The liver is a multi-lobular organ located in the upper abdomen which is critical for many physiological processes such as detoxification of the organism, lipid, and cholesterol homeostasis, and the synthesis of proteins and biochemicals necessary for digestion and growth. (1)

Liver failure is a life-threatening global health problem, and a liver transplant might be the only option when irreversible.


Although significant progress has been made in liver transplantation over the past few years, donor organ scarcity remains a critical limitation and accounts for a large proportion of waitlist mortality.

Thus, other alternatives are being investigated. 3D bioprinting is an emerging technology that uses additive manufacturing technologies to assemble multiple cell types with other biomaterials to create functional 3D constructs layer-by-layer. With bioprinting's arrival, several bioartificial livers models have been developed from functional liver tissue to living mini-organs, playing an essential role in the mechanistic understanding of liver biology interactions in healthy and pathological states and providing therapeutic development for liver diseases. (2)

We illustrate some advances in tissue engineering to understand liver physiopathology. In the future, those advances might help to compensate for the lack of alternatives in treating liver diseases and the need for transplantation.


3D-printed liver tissues

In a study published by H. Kizawa and colleagues, the researchers used cryopreserved hepatocytes to form spheroid culture.

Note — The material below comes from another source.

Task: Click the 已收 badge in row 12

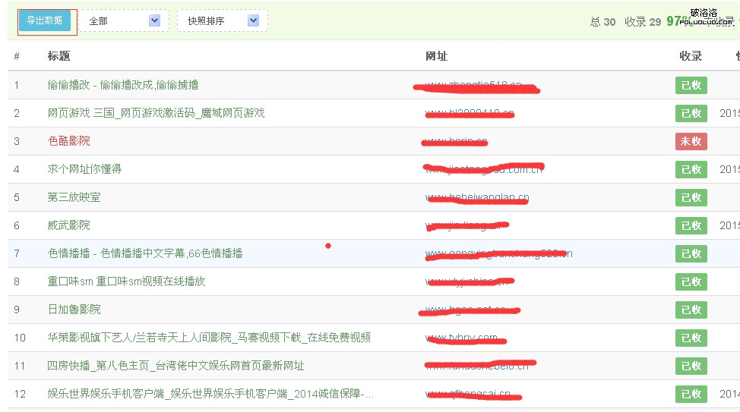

Then they cultivated those spheroids in a perfusion chamber until they fused and formed hepatic tissue. They removed the obtained tissues, cultivated them separately, and analyzed functional markers (3). They demonstrated that the bio-printed liver tissue could maintain the active metabolism of drugs, glucose, lipids, and bile acid for several weeks (fig.1).



Fig. 1. 3D bio-printed liver tissue maintained sugar and lipid metabolic functions for long periods. (A) Bio-printed human liver tissue glucose production was stimulated with 500 nM dexamethasone, and 100 μM 8-(4-Chlorophenylthio)adenosine 3′,5′-cyclic monophosphate (Dex/8CPT); the increase was reduced with the addition of 10 μM insulin (day 77). Error bars represent SEM (n=3). (B) Time-dependent bile acid accumulation, measured in the medium of bio-printed human liver tissue (day 24–27). Error bars represent SEM (n=4). © Hematoxylin and eosin stained bio-printed liver tissue derived from a Zucker fatty rat (male, age 11 weeks) after 23 days of culture. (D) Oil-red O-stained bio-printed liver tissue derived from a Zucker fatty rat shows lipid deposits after 23 days of culture.


Liver-On-Chip

Microfluidic devices hold significant promise for liver failure. For instance, M. S. Freag and colleagues could mimic human Non-Alcoholic Steatohepatitis (NASH) (4), a metabolic-associated fatty liver disease affecting more than 25% of the world's population. To do so, they co-cultured the four significant types of human primary liver cells (hepatocytes, hepatic stellate cells, Kupfer cells, and liver sinusoidal cells) in a triplet microchannel chip platform. (fig.2)




Fig. 2. Construction of liver-on-a-chip. (A) Recapitulation of the liver cellular microenvironment on a chip. (Ai) LSECs form a continuous monolayer in the lateral channel. (Aii) Collagen compartment containing KCs (blue), HSCs (green), and HCs (red); scale bars are 25 µm. (Aiii) Merged image showing both endothelialized channel and collagen compartments. (B) Representative brightfield microscope image showing the orientation of HCs (red), HSCs (green), and KCs (blue) in the collagen matrix (gray). (C) Representative confocal microscope image of the 3D arrangement of HCs (red), HSCs (green), and KCs (blue) in a collagen matrix. (D) Live/dead assay of liver cells after 14 days of initial culture.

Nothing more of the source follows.